The reality is a bit more complicated, and it has gotten even more so as CUDA has added new capabilities such as mapped pinned memory and peer-to-peer access. This section gives a detailed description of how address spaces work in CUDA, starting from first principles.

2.4.1 VIRTUAL ADDRESSING: A BRIEF HISTORY

Virtual address spaces are such a pervasive and successful abstraction that most programmers use and benefit from them every day without ever knowing they exist. They are an extension of the original insight that it was useful to assign consecutive numbers to the memory locations in the computer. The standard unit of measure is the byte, so, for example, a computer with 64K of memory had memory locations 0..65535. The 16-bit values that specify memory locations are known as addresses, and the process of computing addresses and operating on the corresponding memory locations is collectively known as addressing.

Early computers performed physical addressing. They would compute a memory location and then read or write the corresponding memory location, as shown in Figure 2.14. As software grew more complex and computers hosting multiple users or running multiple jobs grew more common, it became clear that allowing any program to read or write any physical memory location was unacceptable; software running on the machine could fatally corrupt other software by writing the wrong memory location. Besides the robustness concern, there were also security concerns: Software could spy on other software by reading memory locations it did not "own."

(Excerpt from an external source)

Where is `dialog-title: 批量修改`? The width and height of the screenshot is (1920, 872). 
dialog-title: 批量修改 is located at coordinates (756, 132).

As a result, modern computers implement virtual address spaces. Each program (operating system designers call it a process) gets a view of memory similar to Figure 2.14, but each process gets its own address space. They cannot read or write memory belonging to other processes without special permission from the operating system. Instead of specifying a physical address, the machine instruction specifies a virtual address to be translated into a physical address by performing a series of lookups into tables that were set up by the operating system.

In most systems, the virtual address space is divided into pages, which are units of addressing that are at least 4096 bytes in size. Instead of referencing physical memory directly from the address, the hardware looks up a page table entry (PTE) that specifies the physical address where the page's memory resides.


Figure 2.14 Simple 16-bit address space.

It should be clear from Figure 2.15 that virtual addressing enables a contiguous virtual address space to map to discontinuous pages in physical memory. Also, when an application attempts to read or write a memory location whose page has not been mapped to physical memory, the hardware signals a fault that must be handled by the operating system.